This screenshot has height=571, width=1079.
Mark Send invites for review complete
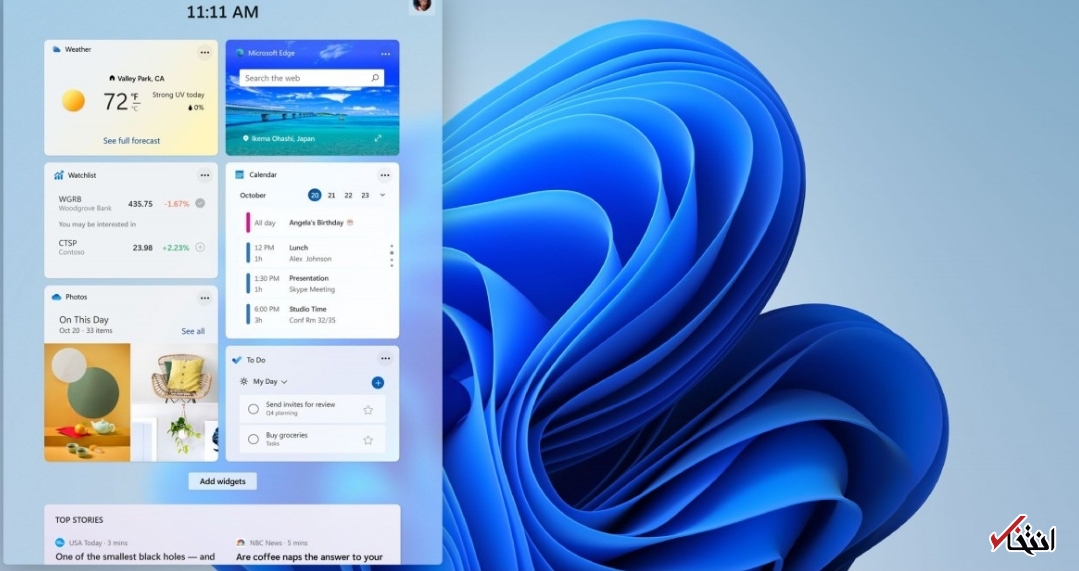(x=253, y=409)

==

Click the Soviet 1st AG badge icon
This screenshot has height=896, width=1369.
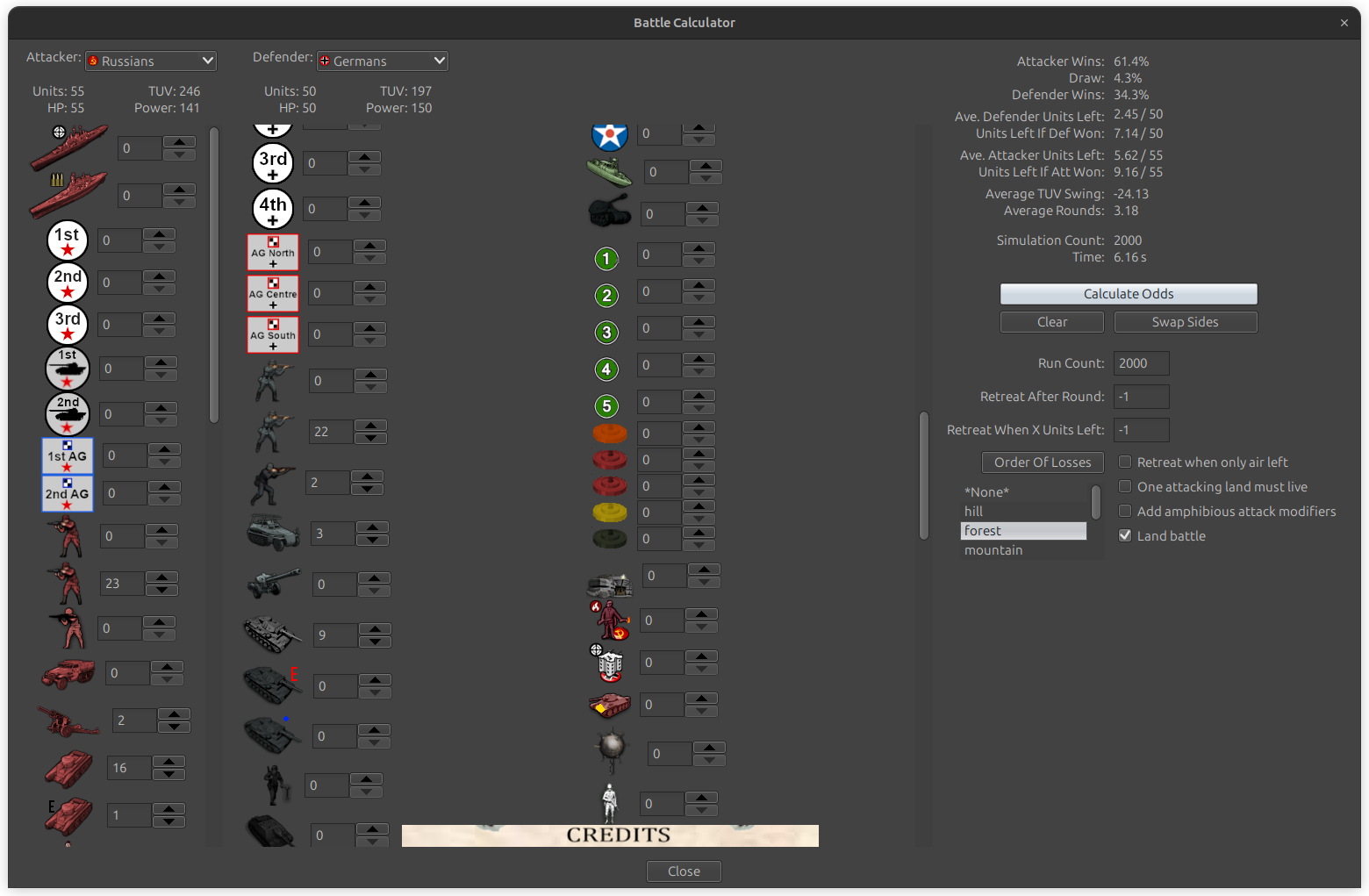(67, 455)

*Stated task:*
List every line of the material above that contains the string "screenshot", copying each such line in full. Case counts.

*Correct result:*
This screenshot has height=571, width=1079.
This screenshot has height=896, width=1369.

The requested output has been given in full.